Tuesday, October 02, 2007

Is the Grass Greener on the VARA side?

VARA disputes are uncommon, and so we are blessed indeed with two recent ones. The first, detailed in yesterday's Wall Street Journal, involves Yahoo's1 Sunnyvale campus, near where I am I am hanging out this week in Mountain View. The second is from Chicago, and is reviewed in this article from the Sun Times.

Both disputes are even more unusual because they involve gardening or landscape art, neither of which are covered by VARA. It does seem to be the case, as Andy Warhol said that art is whatever you it is, although VARA defines art in a quite particular manner.

HT to Karen Lai and Peter V.



5 comments:

Anonymous said...

Maybe you thought of saying this yourself, Bill: bad art, bad law.

William Patry said...

I wish I had.

Anonymous said...

Can you patent, ops, copyright life forms? Now seriously, isn't there a problem of preemption? A federal judge would throw such a VARA lawsuit out the window, or...?

Anonymous said...

True, but VARA is a bad law regardless of the art. Anything in the moral rights tradition is bad. VARA is yet another portion of copyright law that is due to be up against the wall when the reform comes.

Crosbie Fitch said...

Moral rights are a priori good.

Tradition is irrelevant.

I would agree that some attempts at formulating laws to recognise and protect moral rights may be poorly executed and result in poor law, but that shouldn't tarnish the rights themselves.

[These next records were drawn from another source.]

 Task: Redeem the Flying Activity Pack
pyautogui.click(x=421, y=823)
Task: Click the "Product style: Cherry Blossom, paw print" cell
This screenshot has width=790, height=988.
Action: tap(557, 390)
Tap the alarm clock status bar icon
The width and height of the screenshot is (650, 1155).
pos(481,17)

An artist does have a right of integrity to their work, however this is a matter of truth, not property (intellectual or material), and certainly not monopoly.

Yahoo can otherwise do what the heck they want with their own property. What they can't do is publicly exhibit an unauthorised modification of another artist's work and misrepresent it as that artist's authorised work whether explicitly or implicitly.

Either Yahoo should remove the work entirely, or they should make it eminently clear that their modifications are unauthorised. Modifications that happen naturally, even if due to neglect, are a matter between the artist and nature (unless the artist has contracted for maintenance).

Moral rights are good, but that doesn't mean the art they protect will be good, nor that the law that attempts to protect those rights will be good.